Takeda Cuts Profit Forecast on Shire Deal, Lifts Revenue Outlook
(Bloomberg) -- Takeda Pharmaceutical Co. lowered its annual operating profit forecast by 24 percent to include the impact of its $62 billion acquisition of Shire Plc, while at the same time raising its revenue outlook.
- Operating profit will be 205 billion yen ($1.8 billion) for the year ended March 31, down from the previous forecast of 268.9 billion yen, the company said in a statement Thursday. The total cost incurred from Shire acquisition was 126 billion yen.

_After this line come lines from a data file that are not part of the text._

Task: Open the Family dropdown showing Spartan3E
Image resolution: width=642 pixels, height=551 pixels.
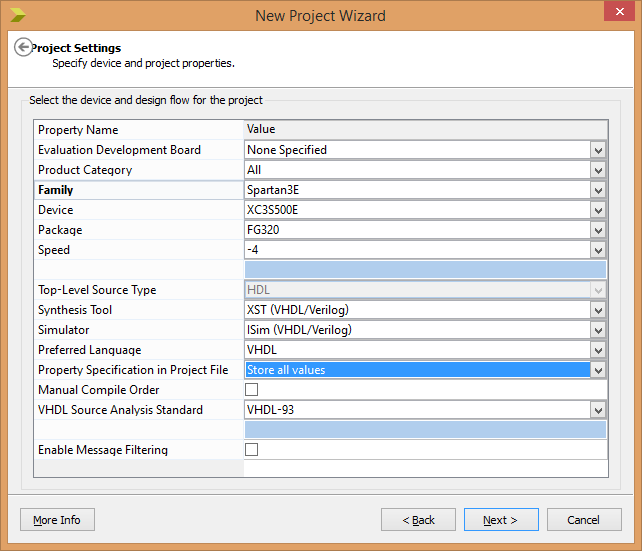Action: (x=598, y=190)
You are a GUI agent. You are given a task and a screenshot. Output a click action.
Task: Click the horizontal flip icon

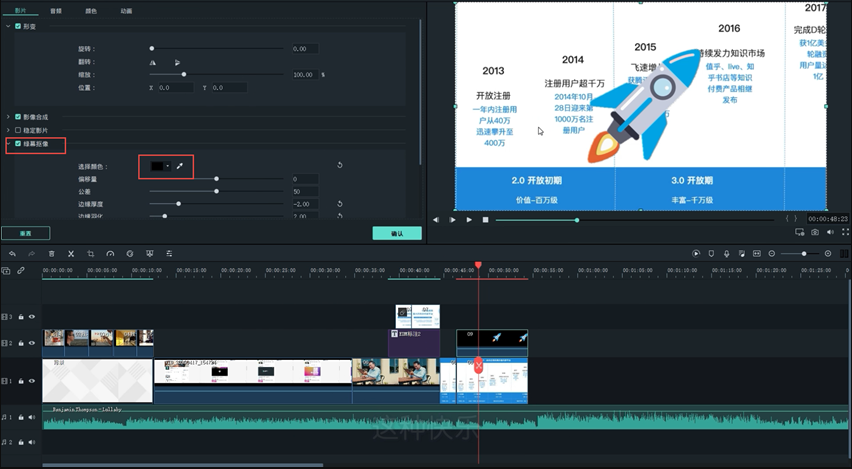click(x=154, y=61)
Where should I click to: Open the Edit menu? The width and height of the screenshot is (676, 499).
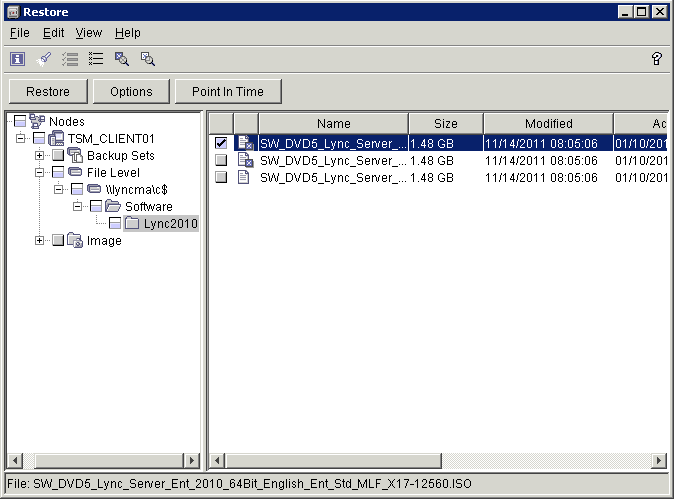pos(53,33)
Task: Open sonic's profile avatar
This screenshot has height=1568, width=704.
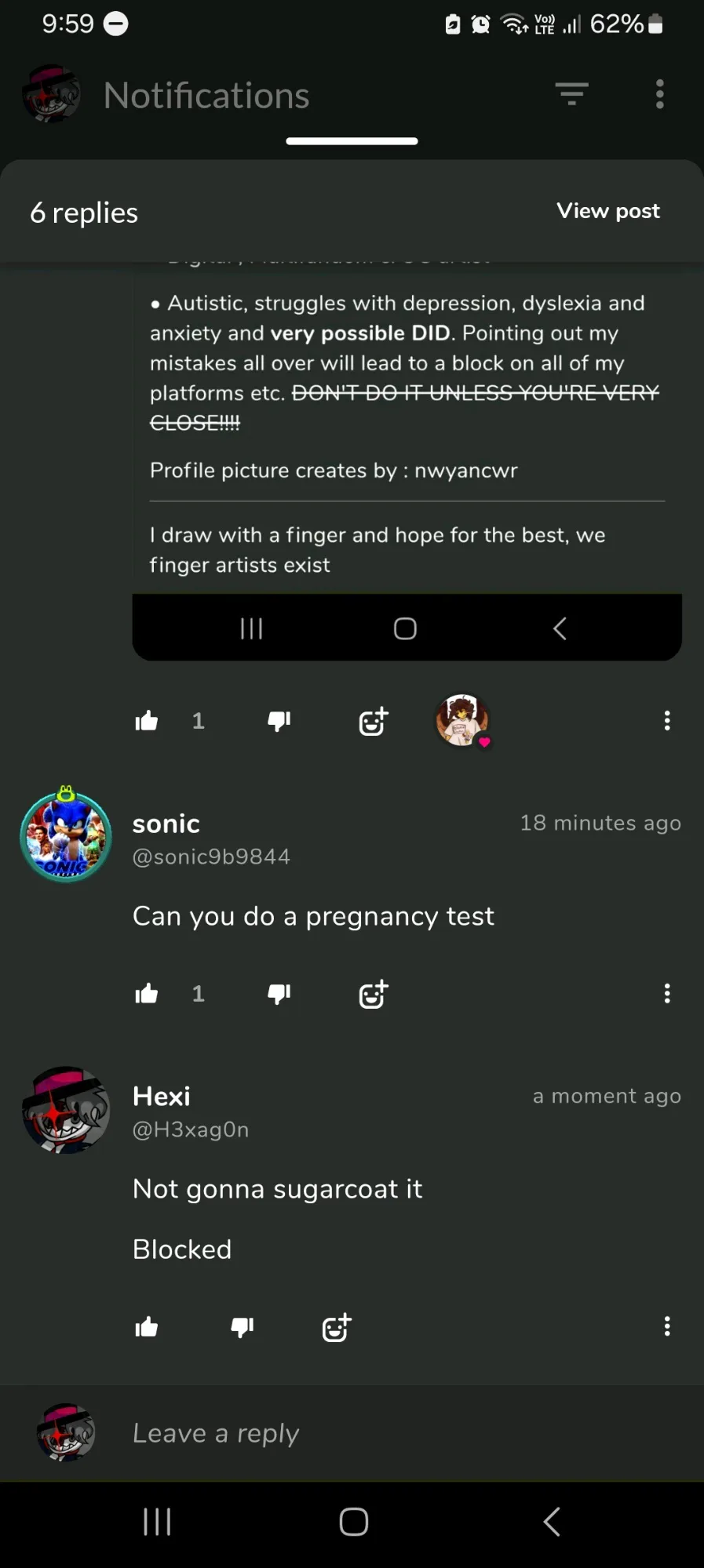Action: pyautogui.click(x=66, y=836)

- Takeda issued guidance to reflect both before and after the merger. For Takeda alone, it raised its operating profit forecast by 47 percent for the full year, due to higher drug sales and cost cuts. The revenue outlook for Takeda was lifted by 2.2 percent, while the revenue view for the combined company was raised by 20 percent.

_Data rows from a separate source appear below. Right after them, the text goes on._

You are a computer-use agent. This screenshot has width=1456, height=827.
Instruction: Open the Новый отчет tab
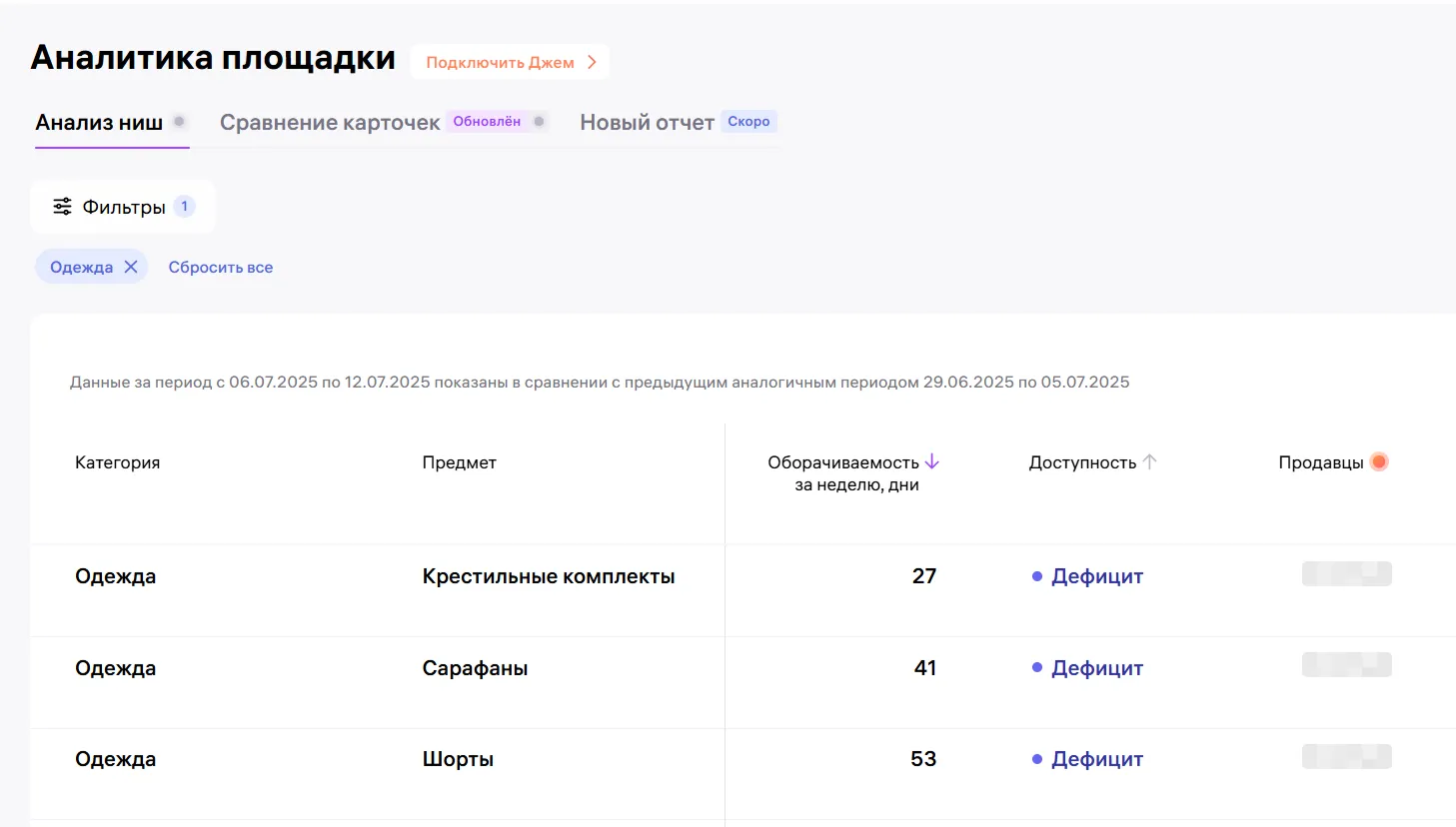647,123
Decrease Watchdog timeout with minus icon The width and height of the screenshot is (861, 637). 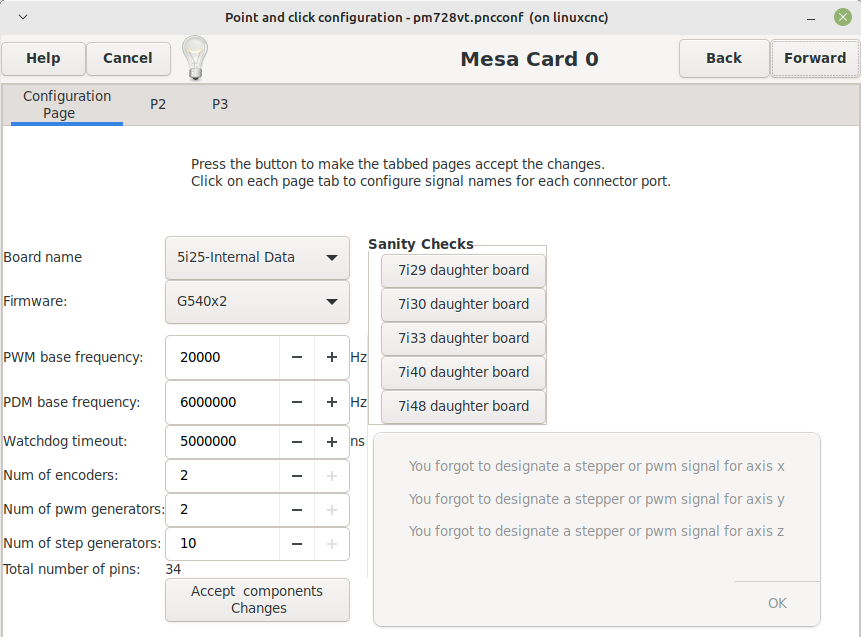pos(297,442)
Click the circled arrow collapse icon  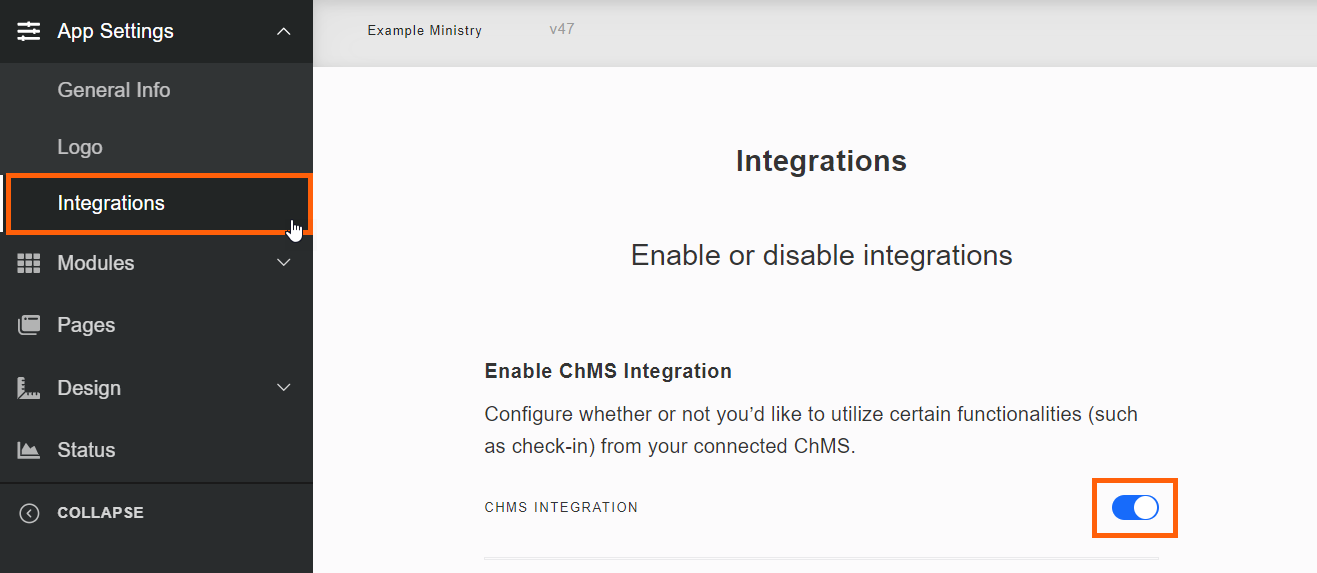pos(29,513)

- This is the most detailed picture Takeda has given yet for costs related to the acquisition and the combined earnings, after the deal closed in January. Takeda’s takeover of Shire vaulted it into the ranks of the world’s 10 biggest drugmakers and brought lucrative therapies for rare diseases.

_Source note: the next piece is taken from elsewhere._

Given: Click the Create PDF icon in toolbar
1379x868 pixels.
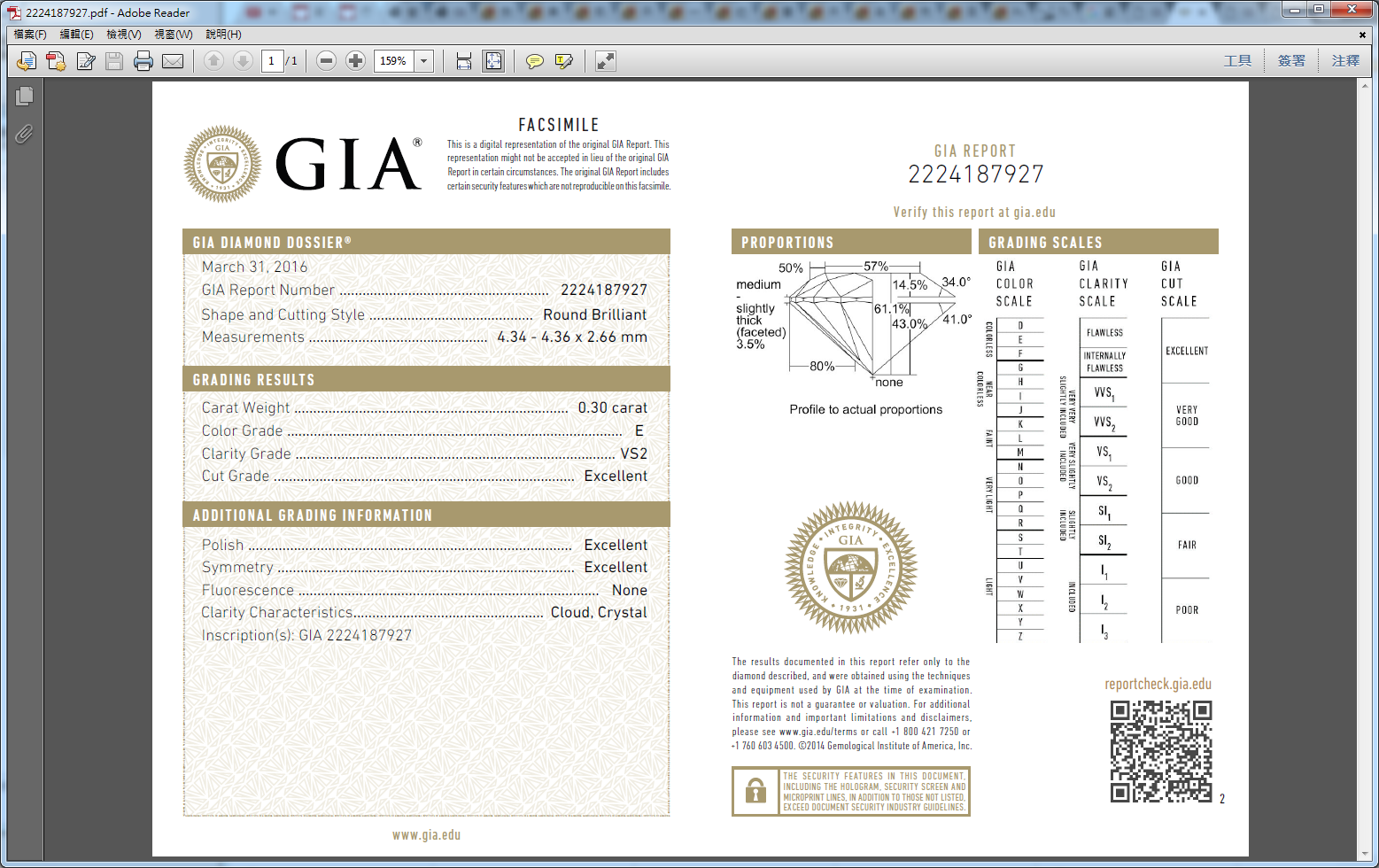Looking at the screenshot, I should (56, 61).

- The merger picture still isn’t complete. Takeda withdrew its net income and per share forecast as it’s still calculating the taxes. It’s expected to update on that, and also give its first earnings outlook for the current fiscal year, when it releases full results on May 14.
- Investors are still awaiting news on asset sales. Takeda more than doubled its debt with the Shire deal, and has laid out a scenario of a potential $10 billion in divestments in an effort to deleverage.